At that point, the DJ, who appeared to not speak any English, put on perhaps the most inappropriate song to strip to ever recorded (Extreme’s “More Than Words”) and a stripper who hadn’t seen her 20s (or her feet) in at least two, maybe three, decades shambled onto the stage.

The performance that we beheld is not something I wish to recall, even for you, ColuMn reader.  With O’Connor in one ear babbling about not seeing a naked woman since his step-son tucked it for the stage adaptation of Silence of the Lambs in high school and Sparks violently dry humping the chair leg, it was all I could do to pay the $15 for my 8 oz. dirty glass of room temperature water.

As the “dancer” came off the stage, she made eye contact with O’Connor, who immediately jumped at her offer of a visit to the VIP room.  Figuring that I’d better keep O’Connor in sight, I grabbed the first stripper I could and followed O’Connor back to the VIP room.

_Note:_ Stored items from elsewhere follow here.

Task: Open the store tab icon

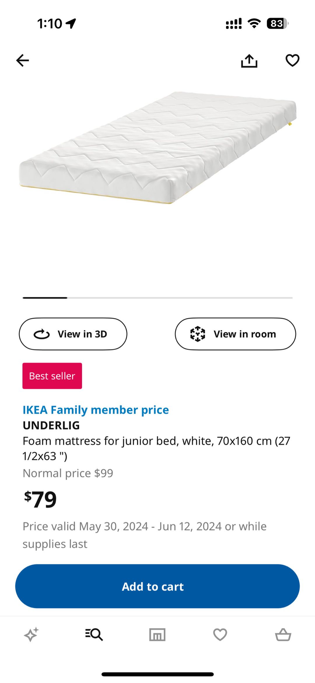Action: click(157, 635)
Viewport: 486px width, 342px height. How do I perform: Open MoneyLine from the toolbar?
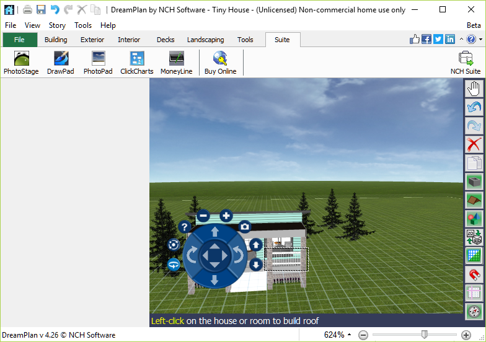(176, 63)
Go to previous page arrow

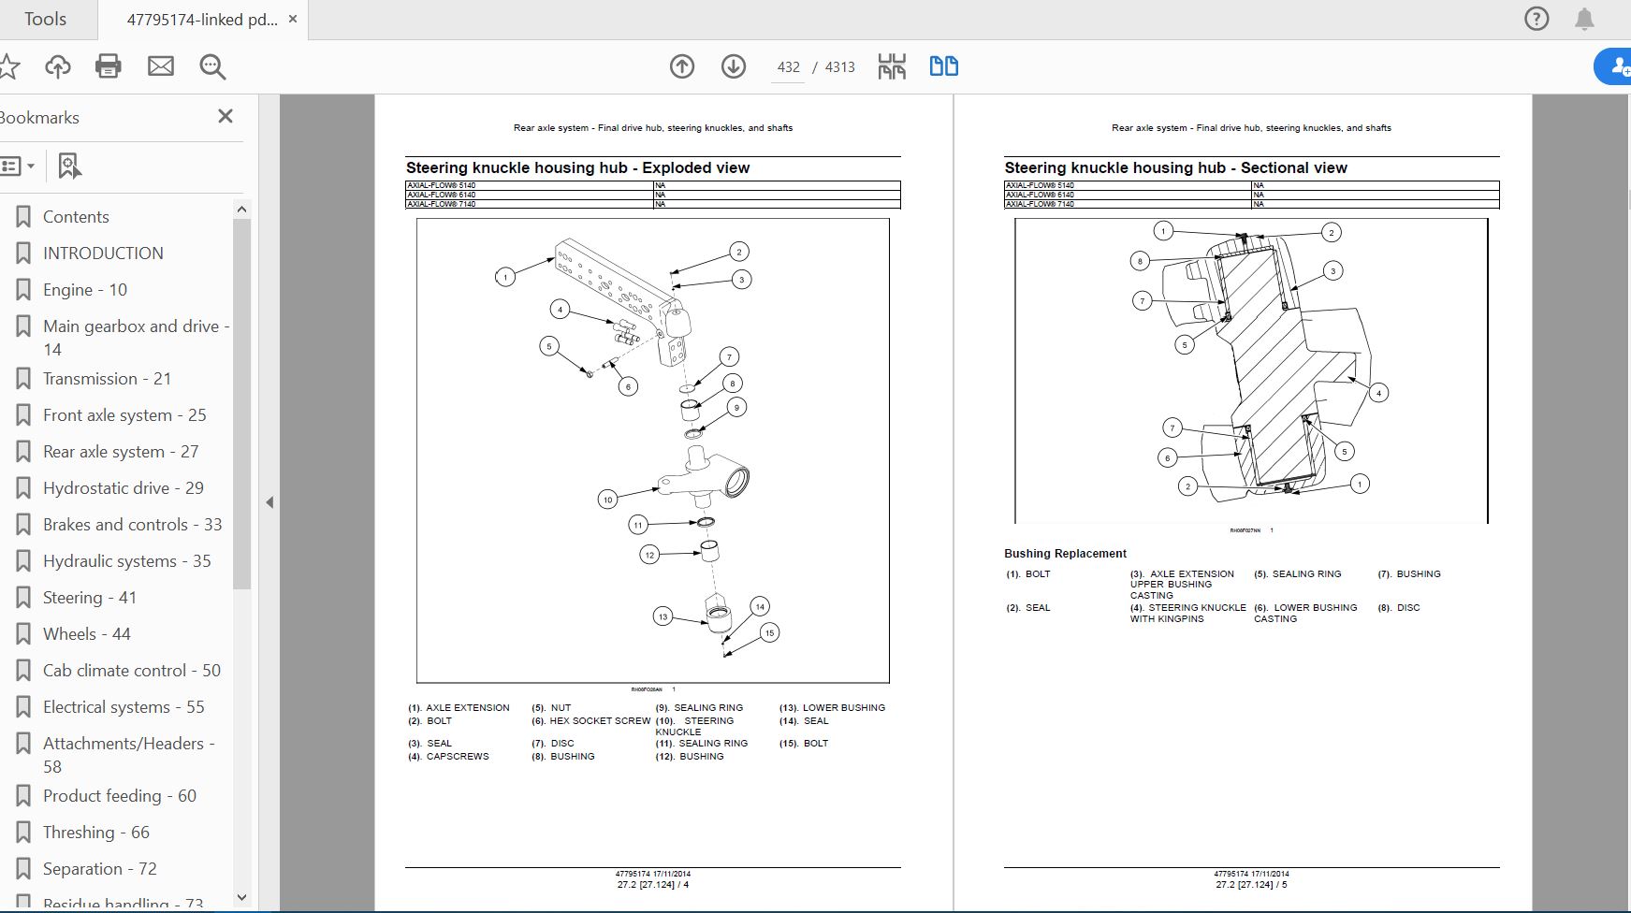pos(682,66)
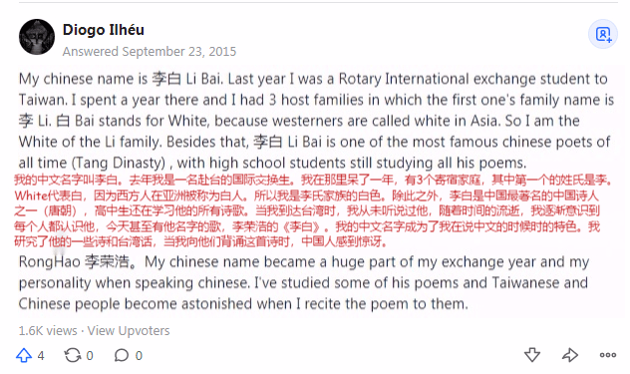The image size is (630, 374).
Task: Open Diogo Ilhéu's profile picture
Action: click(37, 37)
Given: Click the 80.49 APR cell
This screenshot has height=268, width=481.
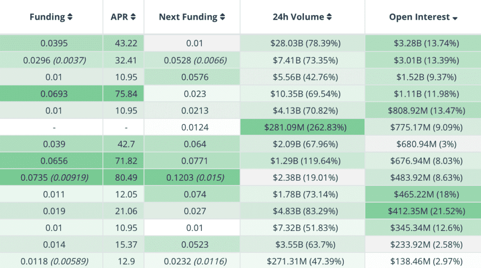Looking at the screenshot, I should [126, 178].
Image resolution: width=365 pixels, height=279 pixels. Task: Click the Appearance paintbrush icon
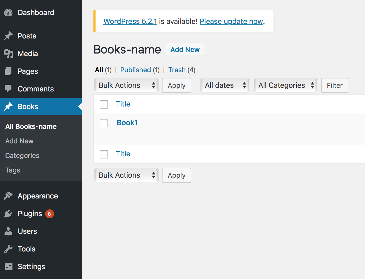click(x=8, y=196)
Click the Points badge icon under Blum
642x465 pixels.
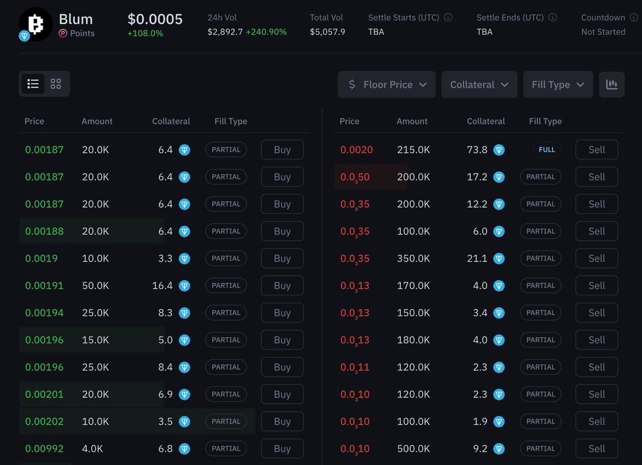pyautogui.click(x=63, y=34)
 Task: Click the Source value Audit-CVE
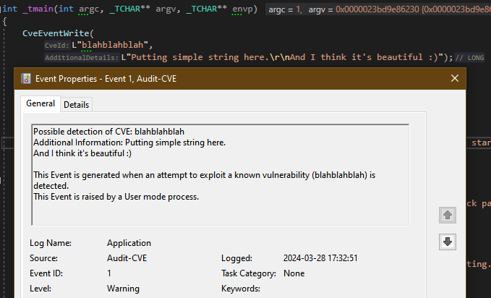tap(126, 258)
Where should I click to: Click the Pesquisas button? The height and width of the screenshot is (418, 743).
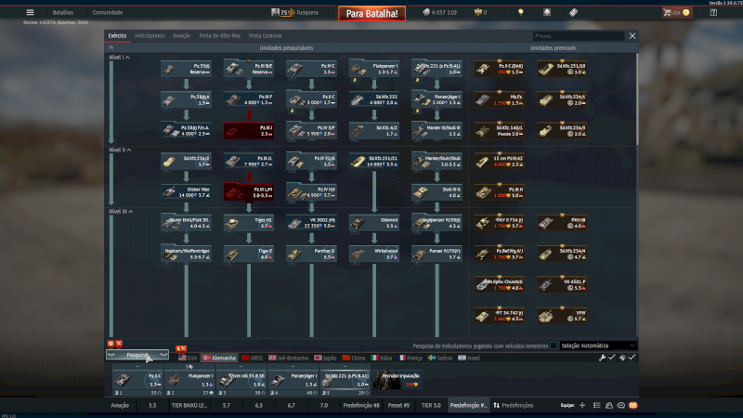tap(137, 355)
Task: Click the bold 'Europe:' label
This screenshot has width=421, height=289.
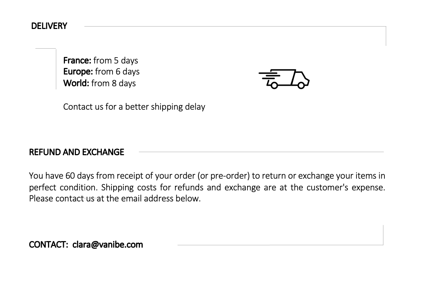Action: (x=78, y=71)
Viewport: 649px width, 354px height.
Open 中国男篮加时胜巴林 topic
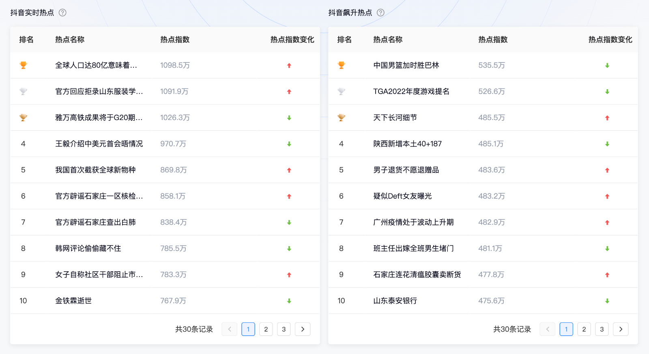click(406, 65)
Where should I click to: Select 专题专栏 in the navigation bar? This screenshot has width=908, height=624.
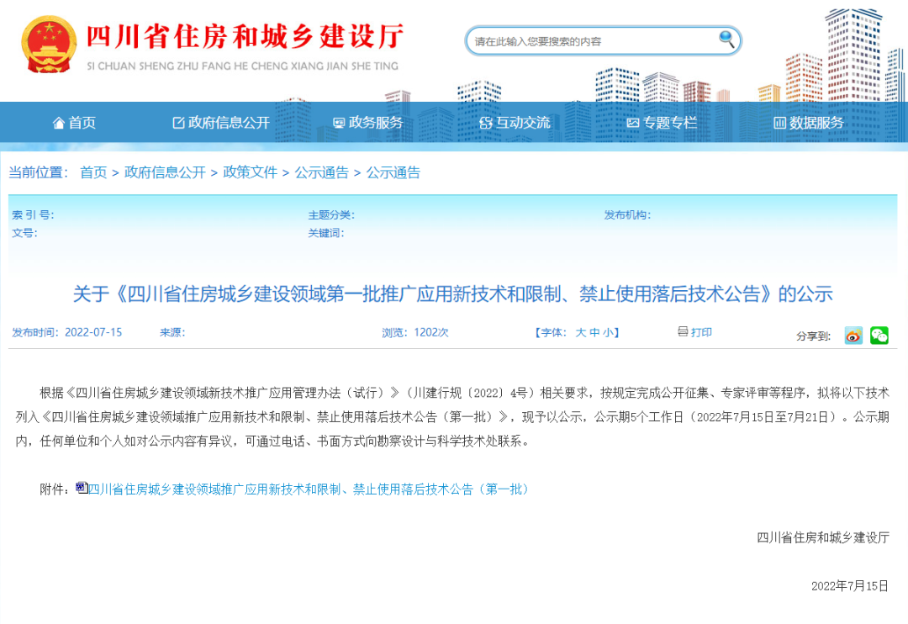[x=662, y=123]
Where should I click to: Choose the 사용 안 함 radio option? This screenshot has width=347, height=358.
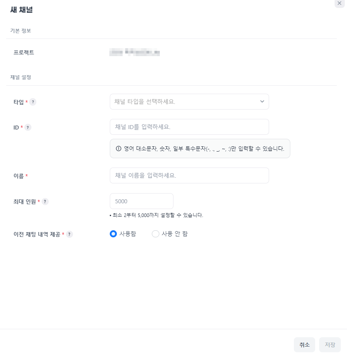point(155,234)
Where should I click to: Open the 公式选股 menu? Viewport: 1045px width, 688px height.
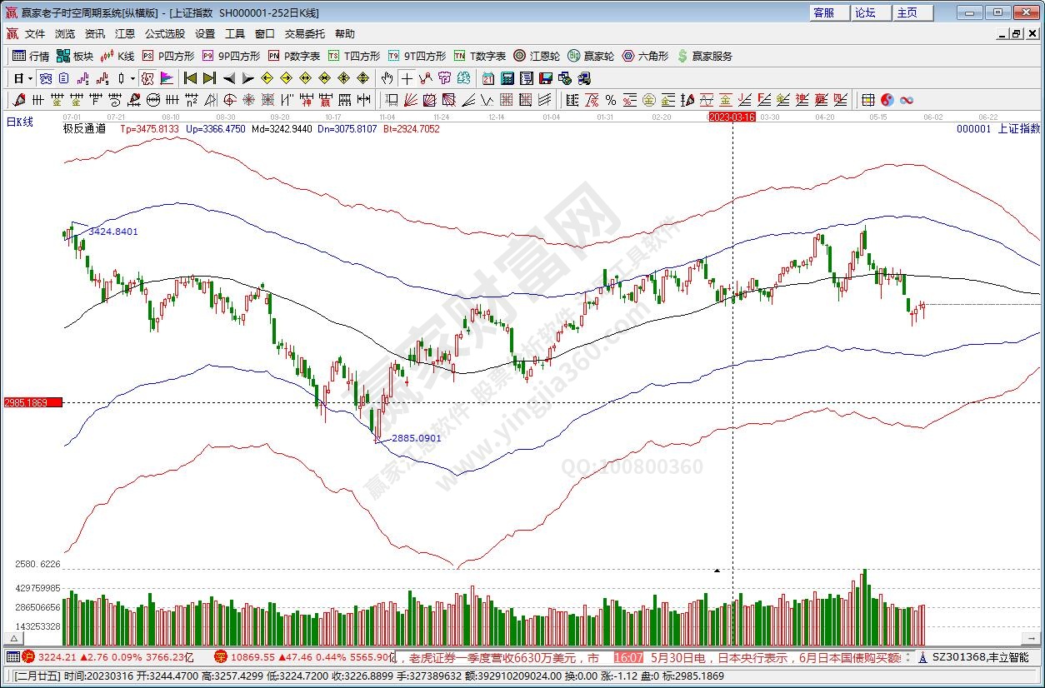pyautogui.click(x=165, y=34)
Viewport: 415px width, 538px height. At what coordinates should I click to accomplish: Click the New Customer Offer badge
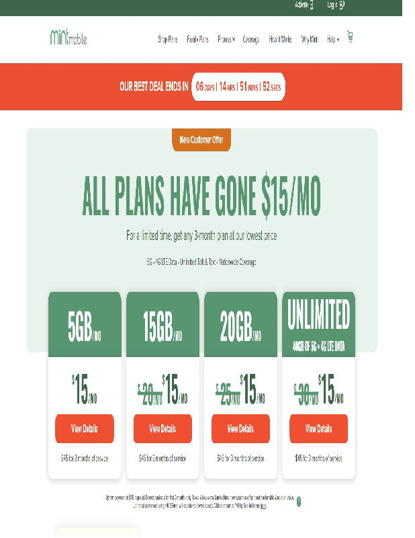coord(201,140)
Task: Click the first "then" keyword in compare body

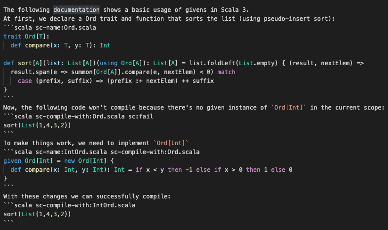Action: (x=174, y=170)
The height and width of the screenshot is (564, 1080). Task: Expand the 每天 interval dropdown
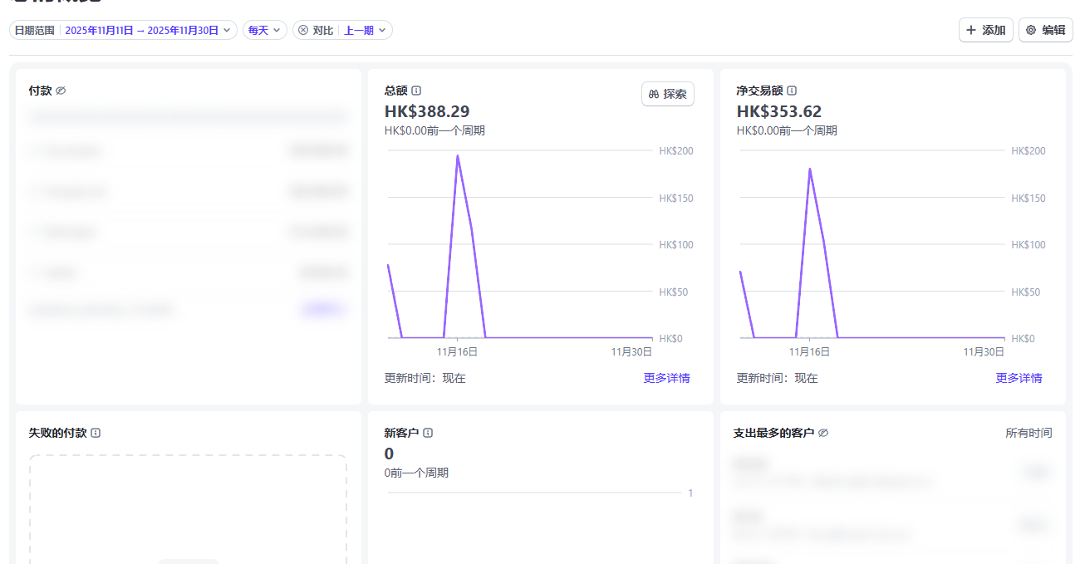pyautogui.click(x=264, y=30)
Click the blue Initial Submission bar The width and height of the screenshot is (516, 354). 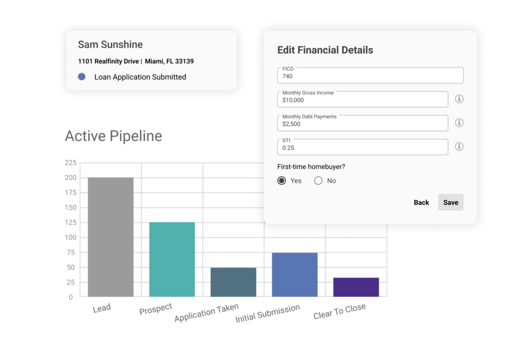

As I got comfortable, slowing sipping from my $15 glass of water, the stripper ran through the overpriced menu options.  Three songs for $100?  I was pretty sure that “Rime of the Ancient Mariner” wouldn’t be one of those songs.  In fact, the two songs I’d heard since entering the club had spanned no more than three minutes.  One thing about strip clubs.  They’re not really concerned with artistic integrity.

The next option was the $300 “private room”.  When I asked if that was code for “boning”, I did not receive the shy nod that I was expecting, but rather a boistrous laugh that will follow me to the grave.  No, the $300 was basically an hour spent listening to strip club music and unspecified activities that would probably turn out to include awkward attempts at conversation and exotic dancing that more closely resembled the death throes of a paralyzed paraplegic slowly dying of a gut shot.  Not that I’d take the offer of boning anyway, though it would probably be more enjoyable than just diving into a big vat of gonorrhea, if way more pricey.

As luck would have it, before I could commit and part with my semi-hard-earned money, O’Connor shat himself, resulting in our entire group being removed from the premises as the first notes of the immortal “Send Me An Angel” wafted from the depressing morgue-like solitude of the strip club.

As we walked slowly back to the Sparksmobile, we all emphatically agreed.  This had been the best ColuMn office social gathering ever.